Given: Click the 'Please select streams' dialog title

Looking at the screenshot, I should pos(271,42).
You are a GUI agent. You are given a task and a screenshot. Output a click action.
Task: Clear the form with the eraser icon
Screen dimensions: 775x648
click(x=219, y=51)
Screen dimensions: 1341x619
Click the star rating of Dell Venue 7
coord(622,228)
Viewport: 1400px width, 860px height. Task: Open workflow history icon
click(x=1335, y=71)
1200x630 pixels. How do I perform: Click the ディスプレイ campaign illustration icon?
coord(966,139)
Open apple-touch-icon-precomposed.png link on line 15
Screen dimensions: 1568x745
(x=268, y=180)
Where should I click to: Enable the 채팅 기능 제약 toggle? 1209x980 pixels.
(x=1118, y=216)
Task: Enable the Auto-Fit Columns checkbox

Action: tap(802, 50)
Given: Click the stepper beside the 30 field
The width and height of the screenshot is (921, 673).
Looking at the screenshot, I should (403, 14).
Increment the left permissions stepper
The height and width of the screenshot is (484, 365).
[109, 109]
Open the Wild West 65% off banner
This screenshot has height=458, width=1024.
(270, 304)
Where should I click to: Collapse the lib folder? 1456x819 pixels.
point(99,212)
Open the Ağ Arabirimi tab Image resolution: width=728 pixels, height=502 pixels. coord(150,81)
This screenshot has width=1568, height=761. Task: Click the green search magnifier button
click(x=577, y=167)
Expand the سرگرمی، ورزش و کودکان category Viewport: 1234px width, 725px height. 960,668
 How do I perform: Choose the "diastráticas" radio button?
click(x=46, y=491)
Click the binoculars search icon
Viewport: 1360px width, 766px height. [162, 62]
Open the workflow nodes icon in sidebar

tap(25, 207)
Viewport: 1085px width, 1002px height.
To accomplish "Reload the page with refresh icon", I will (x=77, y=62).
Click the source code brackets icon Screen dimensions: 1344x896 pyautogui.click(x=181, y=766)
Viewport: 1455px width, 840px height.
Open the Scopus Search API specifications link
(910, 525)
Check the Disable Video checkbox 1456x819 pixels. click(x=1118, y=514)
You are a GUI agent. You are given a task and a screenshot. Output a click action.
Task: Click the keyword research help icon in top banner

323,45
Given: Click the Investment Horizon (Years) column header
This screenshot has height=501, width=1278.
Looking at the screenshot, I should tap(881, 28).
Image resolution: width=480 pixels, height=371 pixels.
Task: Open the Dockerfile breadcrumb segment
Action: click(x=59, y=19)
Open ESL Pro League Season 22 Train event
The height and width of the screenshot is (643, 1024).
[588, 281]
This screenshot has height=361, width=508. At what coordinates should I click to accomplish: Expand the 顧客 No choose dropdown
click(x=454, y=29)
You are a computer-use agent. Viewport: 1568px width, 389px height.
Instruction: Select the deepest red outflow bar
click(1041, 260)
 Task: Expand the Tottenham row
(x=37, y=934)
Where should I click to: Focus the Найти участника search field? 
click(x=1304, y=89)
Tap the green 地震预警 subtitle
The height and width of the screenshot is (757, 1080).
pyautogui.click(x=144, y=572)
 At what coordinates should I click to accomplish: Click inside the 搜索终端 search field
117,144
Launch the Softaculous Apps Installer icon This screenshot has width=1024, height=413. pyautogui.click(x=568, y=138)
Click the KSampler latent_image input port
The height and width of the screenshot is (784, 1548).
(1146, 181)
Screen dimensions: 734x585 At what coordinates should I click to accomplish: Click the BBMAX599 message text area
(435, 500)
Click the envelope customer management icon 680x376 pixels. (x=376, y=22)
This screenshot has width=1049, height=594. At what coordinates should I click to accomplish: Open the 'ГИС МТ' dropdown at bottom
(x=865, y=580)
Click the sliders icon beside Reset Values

_ _ _ _ _ _ _

● **GIVEN REQUEST**
Rewrite every line of the items above as a numbered list, leaving out the blank lines.

● **SOLVED EXERCISE**
1. Given: Click the 'Please select streams' dialog title
2. Looking at the screenshot, I should pos(271,42).
3. You are a GUI agent. You are given a task and a screenshot. Output a click action.
4. Task: Clear the form with the eraser icon
5. Screen dimensions: 775x648
6. click(x=219, y=51)
7. Screen dimensions: 1341x619
8. Click the star rating of Dell Venue 7
9. coord(622,228)
10. Viewport: 1400px width, 860px height. Task: Open workflow history icon
11. click(x=1335, y=71)
12. 1200x630 pixels. How do I perform: Click the ディスプレイ campaign illustration icon?
13. coord(966,139)
14. Open apple-touch-icon-precomposed.png link on line 15
15. Screen dimensions: 1568x745
16. (x=268, y=180)
17. Where should I click to: Enable the 채팅 기능 제약 toggle? 1209x980 pixels.
18. (x=1118, y=216)
19. Task: Enable the Auto-Fit Columns checkbox
20. Action: tap(802, 50)
21. Given: Click the stepper beside the 30 field
22. The width and height of the screenshot is (921, 673).
23. Looking at the screenshot, I should (403, 14).
24. Increment the left permissions stepper
25. The height and width of the screenshot is (484, 365).
26. [109, 109]
27. Open the Wild West 65% off banner
28. This screenshot has height=458, width=1024.
29. (270, 304)
30. Where should I click to: Collapse the lib folder? 1456x819 pixels.
31. point(99,212)
32. Open the Ağ Arabirimi tab Image resolution: width=728 pixels, height=502 pixels. coord(150,81)
33. This screenshot has width=1568, height=761. Task: Click the green search magnifier button
34. click(x=577, y=167)
35. Expand the سرگرمی، ورزش و کودکان category Viewport: 1234px width, 725px height. 960,668
36.  How do I perform: Choose the "diastráticas" radio button?
37. click(x=46, y=491)
38. Click the binoculars search icon
39. Viewport: 1360px width, 766px height. [162, 62]
40. Open the workflow nodes icon in sidebar
41. tap(25, 207)
42. Viewport: 1085px width, 1002px height.
43. To accomplish "Reload the page with refresh icon", I will (x=77, y=62).
44. Click the source code brackets icon Screen dimensions: 1344x896 pyautogui.click(x=181, y=766)
45. Viewport: 1455px width, 840px height.
46. Open the Scopus Search API specifications link
47. (910, 525)
48. Check the Disable Video checkbox 1456x819 pixels. click(x=1118, y=514)
49. You are a GUI agent. You are given a task and a screenshot. Output a click action.
50. Task: Click the keyword research help icon in top banner
51. 323,45
52. Given: Click the Investment Horizon (Years) column header
53. This screenshot has height=501, width=1278.
54. Looking at the screenshot, I should tap(881, 28).
55. Image resolution: width=480 pixels, height=371 pixels.
56. Task: Open the Dockerfile breadcrumb segment
57. Action: click(x=59, y=19)
58. Open ESL Pro League Season 22 Train event
59. The height and width of the screenshot is (643, 1024).
60. [588, 281]
61. This screenshot has height=361, width=508. At what coordinates should I click to accomplish: Expand the 顧客 No choose dropdown
62. click(x=454, y=29)
63. You are a computer-use agent. Viewport: 1568px width, 389px height.
64. Instruction: Select the deepest red outflow bar
65. click(1041, 260)
66.  Task: Expand the Tottenham row
67. (x=37, y=934)
68. Where should I click to: Focus the Найти участника search field? 
69. click(x=1304, y=89)
70. Tap the green 地震预警 subtitle
71. The height and width of the screenshot is (757, 1080).
72. pyautogui.click(x=144, y=572)
73.  At what coordinates should I click to accomplish: Click inside the 搜索终端 search field
74. 117,144
75. Launch the Softaculous Apps Installer icon This screenshot has width=1024, height=413. pyautogui.click(x=568, y=138)
76. Click the KSampler latent_image input port
77. The height and width of the screenshot is (784, 1548).
78. (1146, 181)
79. Screen dimensions: 734x585 At what coordinates should I click to accomplish: Click the BBMAX599 message text area
80. (435, 500)
81. Click the envelope customer management icon 680x376 pixels. (x=376, y=22)
82. This screenshot has width=1049, height=594. At what coordinates should I click to accomplish: Open the 'ГИС МТ' dropdown at bottom
83. (x=865, y=580)
84. Click the sliders icon beside Reset Values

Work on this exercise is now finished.